I did have a funny thing happen a couple of months ago. I went into the bathroom for a tissue for my nose and lifted my shirt to check the pouch out of habit. I felt this weird sensation that felt like pebbles falling on my foot. Sometimes my output looks exactly like Milk Duds, and when I looked down, there was a pile of Milk Duds just neatly laying on my foot and slipper! Somehow, I'd not secured the click ring but had clicked it shut and went about my business. Usually, I tug on the pouch to be sure it's attached all around. Fortunately, cleanup was brief and easy, and I had to laugh out loud at how silly it looked. Much less mess and trouble than the time I was prepping for my first post-op colonoscopy and decided I didn't need the irrigation sleeve (hadn't seen it, didn't know what it was, didn't order it). Pajamas, slippers, bathmat, and floor all fell victim to a sudden gush I could not contain. There was no laughter that day for sure, but I've learned to take it all in stride, as has been said often, “shit happens.” Someone once told me that one day I'd forget I have an ostomy, hmm, not yet!

Beachboy
Nov 23, 2024 2:50 am
Reply to Cuppatears

A month post op....I did the exact same thing.  Didn't fully click the bag and wafer flange together at the bottom.  An hour later:  Why are my feet wet?
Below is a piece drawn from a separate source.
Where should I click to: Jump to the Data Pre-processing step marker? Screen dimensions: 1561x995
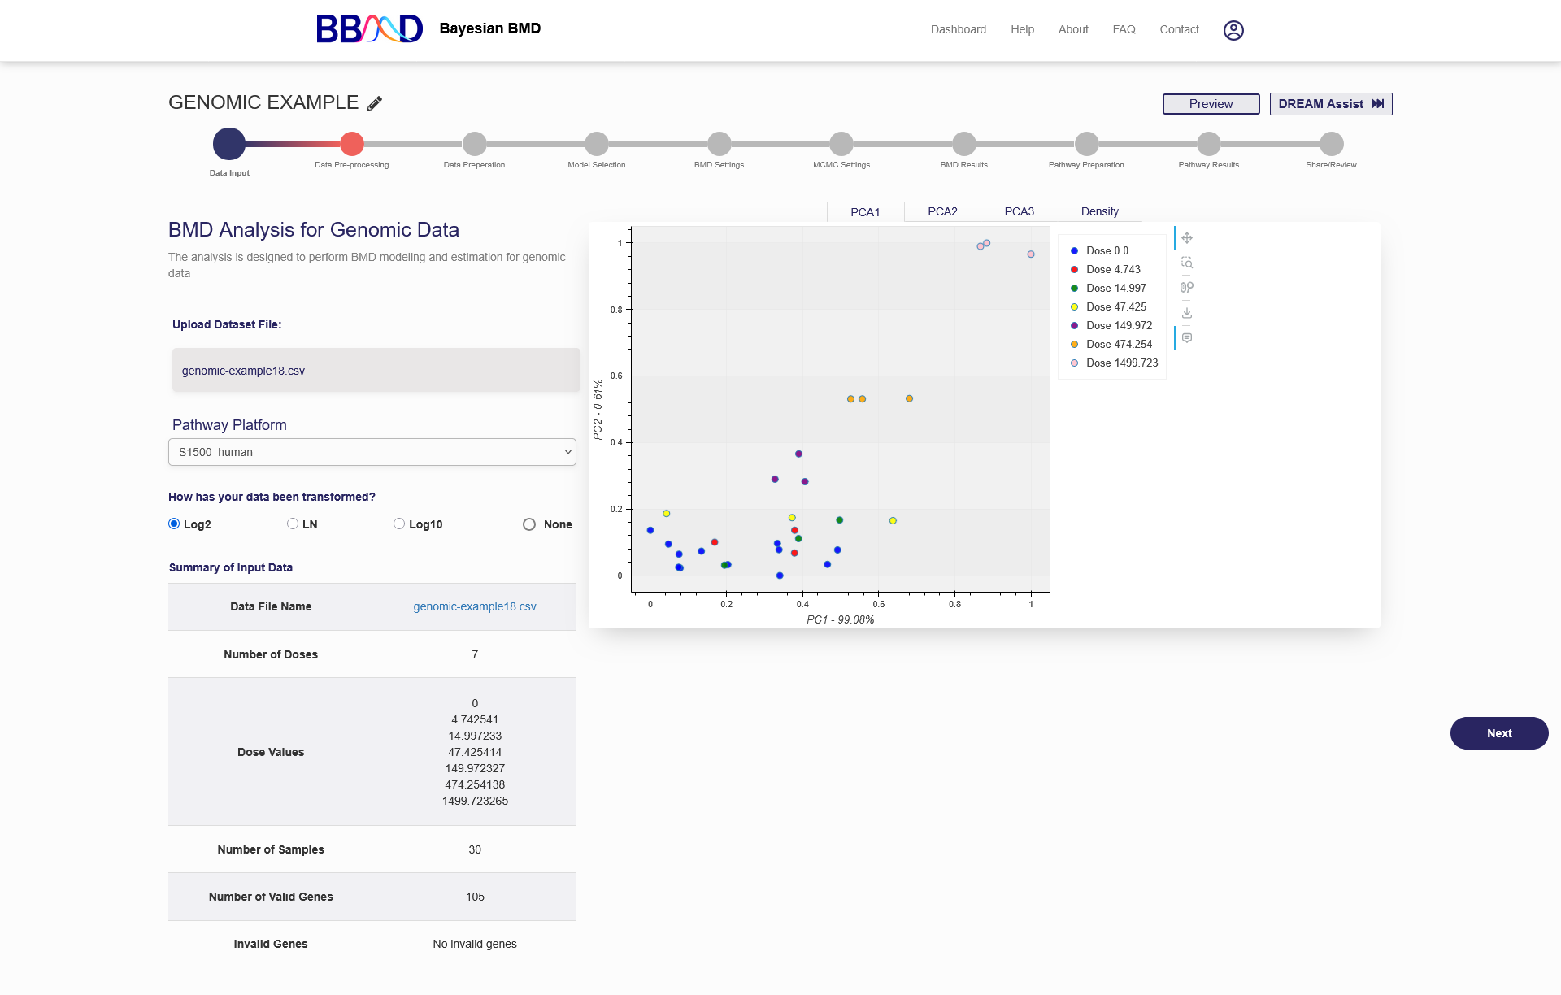[352, 144]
Now I use a handheld mirror to check the flange bottom.  It's only funny when you muse about it later.

humdrummer123
Nov 24, 2024 5:14 am

2 years? Impressive. I put myself through multiple shit bombs the first 2 months and had 2 in the last week. Unfortunately, I'm a pro at rapid laundry, mopping, and damage control while cussing and yelling the whole time. Good time for me to blast Lamb of God and headbang throughout.

jhjh77777
Nov 24, 2024 8:35 am

I can relate to this. A couple of months back, I was on a new cancer treatment. I had some carbonated drinks, and the next thing I knew, I woke up to the bomb. It happened twice in two hotels on separate occasions and once at home. I had never had the problem before, but through elimination, I realized it was the carbonated drinks, and the cancer treatment medicine made the smell oh so bad. So, I can relate. Thank God I'm off that medicine now. Everything's back to normal, and I stay away from carbonated drinks. It seems to eliminate the problem for me. Good luck! I hope you have similar success, but I know what it's like to wake up every night feeling. Make sure that damn thing doesn't blow, lol.

Beachboy
Nov 24, 2024 3:41 pm

Every once in a while, I have to have a Perrier or Diet Coke. Before I drink, I make sure my bag is empty and wear a heavy-duty support belt. I use Hollister bags with a filter. Carbonation balloons the bag, but the filter must work at higher air pressure. The bag size remains constant, as more gas is released by my stoma. Knowing this... I'm lazy sometimes and have laid in bed with a fully inflated bag (all gas, little poop).

chrony
Nov 25, 2024 1:39 am

I've learned the hard way that I should only burp my bag when standing; not lying down and not sitting.  I am single and unfortunately have no one to share my bed with.  Getting back to the subject I lay a gym-type white towel on the bed in case "anything" happens at night.  This may not only prevent needing to change the sheets at night, but also protects the mattress.

Kirsten
Nov 25, 2024 1:28 pm

2 years without a blowout? That's truly impressive! This very morning I had an... incident myself. Woke up and walked to the loo, was just about to pull down my pants when the whole (very full) dang bag popped off, straight down my left pant leg! Took me a moment to even process, let alone figure out what to do about it. 

Oh, the adventure. 

rlevineia
Nov 25, 2024 6:37 pm

I always check my bag when I am awake in bed. Hollister bags used to leak about twice a year. Once I went back to sleep and, déjà vu - squirt! Switched to Convatec and no more leaks. Their wafer is stickier and stronger. Bags are harder to belch. Avoid drinking before bedtime. Gas and liquid fill it fast. I now eat three marshmallows 45 minutes to an hour before changing. Little to no output.